[Problem statement]:
Copy every one of the items below, line by line, with no changes.
>> Start Data in this exercise
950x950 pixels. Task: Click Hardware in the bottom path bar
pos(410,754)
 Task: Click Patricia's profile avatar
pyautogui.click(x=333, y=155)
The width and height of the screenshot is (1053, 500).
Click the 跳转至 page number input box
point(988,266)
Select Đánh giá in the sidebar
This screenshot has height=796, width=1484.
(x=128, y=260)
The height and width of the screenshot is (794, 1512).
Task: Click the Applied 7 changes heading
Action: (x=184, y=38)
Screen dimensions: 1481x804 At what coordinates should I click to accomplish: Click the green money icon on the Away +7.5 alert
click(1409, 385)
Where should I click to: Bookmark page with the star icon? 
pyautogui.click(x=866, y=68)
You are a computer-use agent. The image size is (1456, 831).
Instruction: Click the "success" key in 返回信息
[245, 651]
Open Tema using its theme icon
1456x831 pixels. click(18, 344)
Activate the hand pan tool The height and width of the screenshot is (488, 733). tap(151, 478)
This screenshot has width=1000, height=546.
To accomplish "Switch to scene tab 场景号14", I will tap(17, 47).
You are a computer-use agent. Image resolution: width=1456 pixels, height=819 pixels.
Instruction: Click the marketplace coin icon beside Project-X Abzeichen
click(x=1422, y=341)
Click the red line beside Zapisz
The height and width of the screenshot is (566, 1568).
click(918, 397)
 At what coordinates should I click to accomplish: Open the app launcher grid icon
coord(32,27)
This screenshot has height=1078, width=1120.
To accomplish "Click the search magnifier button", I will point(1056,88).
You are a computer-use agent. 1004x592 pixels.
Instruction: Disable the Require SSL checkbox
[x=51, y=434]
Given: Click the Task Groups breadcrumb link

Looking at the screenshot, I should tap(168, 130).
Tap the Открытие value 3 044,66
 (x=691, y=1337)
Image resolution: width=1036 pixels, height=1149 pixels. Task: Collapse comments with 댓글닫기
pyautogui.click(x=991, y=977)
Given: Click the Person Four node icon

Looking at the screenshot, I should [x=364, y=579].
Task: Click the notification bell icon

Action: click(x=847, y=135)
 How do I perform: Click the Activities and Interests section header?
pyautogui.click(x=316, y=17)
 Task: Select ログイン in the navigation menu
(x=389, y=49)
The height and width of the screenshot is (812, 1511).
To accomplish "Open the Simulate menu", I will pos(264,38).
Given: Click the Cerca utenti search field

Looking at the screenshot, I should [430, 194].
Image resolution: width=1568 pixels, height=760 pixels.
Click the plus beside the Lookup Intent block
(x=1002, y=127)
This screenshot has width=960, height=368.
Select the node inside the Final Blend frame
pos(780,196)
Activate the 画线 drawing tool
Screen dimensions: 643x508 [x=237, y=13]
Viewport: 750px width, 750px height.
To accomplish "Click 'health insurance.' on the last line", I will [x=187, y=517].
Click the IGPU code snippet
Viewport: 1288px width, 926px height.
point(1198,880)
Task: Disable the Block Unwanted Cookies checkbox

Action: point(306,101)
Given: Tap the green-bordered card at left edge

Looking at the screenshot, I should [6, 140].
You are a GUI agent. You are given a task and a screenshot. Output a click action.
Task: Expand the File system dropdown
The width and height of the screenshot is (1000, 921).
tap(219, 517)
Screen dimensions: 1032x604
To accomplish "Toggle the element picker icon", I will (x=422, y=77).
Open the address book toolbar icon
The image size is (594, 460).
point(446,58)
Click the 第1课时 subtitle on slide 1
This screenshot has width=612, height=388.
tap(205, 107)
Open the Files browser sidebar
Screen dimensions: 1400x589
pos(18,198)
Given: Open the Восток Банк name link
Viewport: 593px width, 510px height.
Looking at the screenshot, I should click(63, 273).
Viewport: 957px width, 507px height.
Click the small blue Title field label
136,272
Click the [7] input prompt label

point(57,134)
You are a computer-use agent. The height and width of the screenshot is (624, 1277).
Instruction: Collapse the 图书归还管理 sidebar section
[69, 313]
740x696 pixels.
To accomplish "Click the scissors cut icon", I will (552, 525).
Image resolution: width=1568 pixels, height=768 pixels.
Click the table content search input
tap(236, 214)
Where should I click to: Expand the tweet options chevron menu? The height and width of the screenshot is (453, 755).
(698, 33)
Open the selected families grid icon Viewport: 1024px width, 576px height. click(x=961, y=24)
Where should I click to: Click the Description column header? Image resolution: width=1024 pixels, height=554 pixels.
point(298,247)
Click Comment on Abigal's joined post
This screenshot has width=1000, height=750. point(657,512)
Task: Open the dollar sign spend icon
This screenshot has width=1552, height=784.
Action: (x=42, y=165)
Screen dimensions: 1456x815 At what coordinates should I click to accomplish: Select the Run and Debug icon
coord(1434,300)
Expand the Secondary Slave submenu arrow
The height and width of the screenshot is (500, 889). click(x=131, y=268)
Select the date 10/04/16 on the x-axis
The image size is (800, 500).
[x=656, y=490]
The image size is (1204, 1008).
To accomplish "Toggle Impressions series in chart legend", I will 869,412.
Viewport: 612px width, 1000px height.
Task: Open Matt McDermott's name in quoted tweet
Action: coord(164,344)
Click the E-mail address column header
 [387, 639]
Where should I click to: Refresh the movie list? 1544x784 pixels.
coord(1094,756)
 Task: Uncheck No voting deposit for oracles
>> End Data in this exercise
[Exercise result]:
950x950 pixels. Task: Click Hardware in the bottom path bar
pos(410,754)
 Task: Click Patricia's profile avatar
pyautogui.click(x=333, y=155)
The width and height of the screenshot is (1053, 500).
Click the 跳转至 page number input box
point(988,266)
Select Đánh giá in the sidebar
This screenshot has height=796, width=1484.
(x=128, y=260)
The height and width of the screenshot is (794, 1512).
Task: Click the Applied 7 changes heading
Action: (x=184, y=38)
Screen dimensions: 1481x804 At what coordinates should I click to accomplish: Click the green money icon on the Away +7.5 alert
click(1409, 385)
Where should I click to: Bookmark page with the star icon? 
pyautogui.click(x=866, y=68)
You are a computer-use agent. The image size is (1456, 831).
Instruction: Click the "success" key in 返回信息
[245, 651]
Open Tema using its theme icon
1456x831 pixels. click(18, 344)
Activate the hand pan tool The height and width of the screenshot is (488, 733). tap(151, 478)
This screenshot has width=1000, height=546.
To accomplish "Switch to scene tab 场景号14", I will tap(17, 47).
You are a computer-use agent. Image resolution: width=1456 pixels, height=819 pixels.
Instruction: Click the marketplace coin icon beside Project-X Abzeichen
click(x=1422, y=341)
Click the red line beside Zapisz
The height and width of the screenshot is (566, 1568).
click(918, 397)
 At what coordinates should I click to accomplish: Open the app launcher grid icon
coord(32,27)
This screenshot has height=1078, width=1120.
To accomplish "Click the search magnifier button", I will point(1056,88).
You are a computer-use agent. 1004x592 pixels.
Instruction: Disable the Require SSL checkbox
[x=51, y=434]
Given: Click the Task Groups breadcrumb link

Looking at the screenshot, I should tap(168, 130).
Tap the Открытие value 3 044,66
 (x=691, y=1337)
Image resolution: width=1036 pixels, height=1149 pixels. Task: Collapse comments with 댓글닫기
pyautogui.click(x=991, y=977)
Given: Click the Person Four node icon

Looking at the screenshot, I should [x=364, y=579].
Task: Click the notification bell icon

Action: click(x=847, y=135)
 How do I perform: Click the Activities and Interests section header?
pyautogui.click(x=316, y=17)
 Task: Select ログイン in the navigation menu
(x=389, y=49)
The height and width of the screenshot is (812, 1511).
To accomplish "Open the Simulate menu", I will pos(264,38).
Given: Click the Cerca utenti search field

Looking at the screenshot, I should [430, 194].
Image resolution: width=1568 pixels, height=760 pixels.
Click the plus beside the Lookup Intent block
(x=1002, y=127)
This screenshot has width=960, height=368.
Select the node inside the Final Blend frame
pos(780,196)
Activate the 画线 drawing tool
Screen dimensions: 643x508 [x=237, y=13]
Viewport: 750px width, 750px height.
To accomplish "Click 'health insurance.' on the last line", I will [x=187, y=517].
Click the IGPU code snippet
Viewport: 1288px width, 926px height.
point(1198,880)
Task: Disable the Block Unwanted Cookies checkbox

Action: point(306,101)
Given: Tap the green-bordered card at left edge

Looking at the screenshot, I should [6, 140].
You are a GUI agent. You are given a task and a screenshot. Output a click action.
Task: Expand the File system dropdown
The width and height of the screenshot is (1000, 921).
tap(219, 517)
Screen dimensions: 1032x604
To accomplish "Toggle the element picker icon", I will (x=422, y=77).
Open the address book toolbar icon
The image size is (594, 460).
point(446,58)
Click the 第1课时 subtitle on slide 1
This screenshot has width=612, height=388.
tap(205, 107)
Open the Files browser sidebar
Screen dimensions: 1400x589
pos(18,198)
Given: Open the Восток Банк name link
Viewport: 593px width, 510px height.
Looking at the screenshot, I should click(63, 273).
Viewport: 957px width, 507px height.
Click the small blue Title field label
136,272
Click the [7] input prompt label

point(57,134)
You are a computer-use agent. The height and width of the screenshot is (624, 1277).
Instruction: Collapse the 图书归还管理 sidebar section
[69, 313]
740x696 pixels.
To accomplish "Click the scissors cut icon", I will (552, 525).
Image resolution: width=1568 pixels, height=768 pixels.
Click the table content search input
tap(236, 214)
Where should I click to: Expand the tweet options chevron menu? The height and width of the screenshot is (453, 755).
(698, 33)
Open the selected families grid icon Viewport: 1024px width, 576px height. click(x=961, y=24)
Where should I click to: Click the Description column header? Image resolution: width=1024 pixels, height=554 pixels.
point(298,247)
Click Comment on Abigal's joined post
This screenshot has width=1000, height=750. point(657,512)
Task: Open the dollar sign spend icon
This screenshot has width=1552, height=784.
Action: (x=42, y=165)
Screen dimensions: 1456x815 At what coordinates should I click to accomplish: Select the Run and Debug icon
coord(1434,300)
Expand the Secondary Slave submenu arrow
The height and width of the screenshot is (500, 889). click(x=131, y=268)
Select the date 10/04/16 on the x-axis
The image size is (800, 500).
[x=656, y=490]
The image size is (1204, 1008).
To accomplish "Toggle Impressions series in chart legend", I will 869,412.
Viewport: 612px width, 1000px height.
Task: Open Matt McDermott's name in quoted tweet
Action: coord(164,344)
Click the E-mail address column header
 [387, 639]
Where should I click to: Refresh the movie list? 1544x784 pixels.
coord(1094,756)
 Task: Uncheck No voting deposit for oracles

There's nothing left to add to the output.